The bill would be enforced by the state attorney general, who could bring civil lawsuits that could result in penalties of up to $7,500 per kid for intentional violations.
Karla Garcia, a parent of an 11-year-old in the west Los Angeles neighborhood of Palms, supports the bill because she hopes it will rein in the algorithms that suck her son, Alessandro Greco, into YouTube. “He knows it’s an addiction,” she said of her son’s America’s Got Talent binges, which keep him from doing his homework. “Honestly, I have this fight every night with my child.”
“I want him to have his independence, but this is stronger than him,” Garcia said.
How the law has worked elsewhere
The idea was borrowed from a U.K. law, which went into effect in September 2021. Since the law passed, tech companies have made changes, including the following:
- YouTube turned off autoplay — the feature that plays videos continuously— for users under 18.
- Google made SafeSearch the default for users under 18, and stopped tracking kids’ location data.
- TikTok stopped sending push notifications to teenagers late at night. Teens 13-15 don’t receive push notifications after 9 p.m., and 16- and 17-year-olds don’t receive push notifications after 10 p.m. The company also disabled direct messages for users under 16.
Who gets to be a kid?
The bill faced pushback from lobbying organizations representing tech companies and other businesses, including the California Chamber of Commerce, Entertainment Software Association and TechNet. TechNet counts Amazon, Google, Meta (formerly known as Facebook) and Uber among its members. The organizations argued that the bill would apply to more sites than necessary.
“It’s another example of why we need a federal privacy law that includes universal standards to protect kids online instead of a patchwork of state laws that creates confusion and compliance complications for businesses,” said Dylan Hoffman, TechNet’s executive director overseeing California and the Southwest, in a statement.
One of the main changes the groups pushed for was lowering the bill’s definition of a kid from 18 to 13, as in the federal law. Then they advocated for 16, which is a threshold in a California privacy law, said Hoffman. But the business groups weren’t successful in that push.

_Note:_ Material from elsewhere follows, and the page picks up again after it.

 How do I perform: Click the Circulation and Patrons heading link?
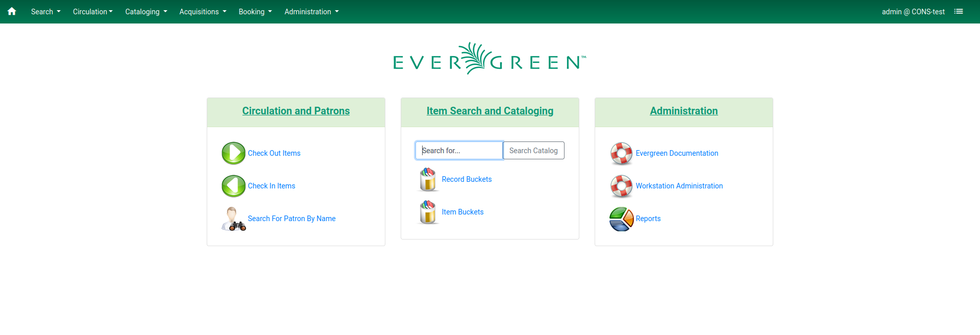click(x=296, y=111)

“Any parent, to be honest any grandparent, any sister, brother, would tell you that a 13-year-old is not an adult,” said Baroness Beeban Kidron, a member of the U.K.’s House of Lords, who spearheaded the effort to pass the U.K. law, and founded of 5Rights Foundation, which sponsored the California bill. “You can’t ask a 13-year-old to make adult decisions,” Kidron said.
What happens next?
First, Newsom will decide whether he wants to sign the bill into law, or veto it. If he signs it, most of the measure’s requirements won’t go into effect until 2024.
But companies would have to start identifying and mitigating risks to children immediately, said Nichole Rocha, head of U.S. affairs at 5Rights Foundation. In other words, if the bill is signed into law, companies might start rolling out changes well before 2024.
What if companies don’t want to comply? Would the threat of a potential lawsuit from California’s attorney general be enough to prod them into action?
“I will be following that very carefully,” said Buffy Wicks, a Democratic state assemblymember from Oakland and one of the bill’s authors. The legislature could pass another bill if the way the law is enforced needs to be refined, she said. “We can sit here and make policies all day long, but if they’re not being implemented, not being enforced, sort of, what’s the point?”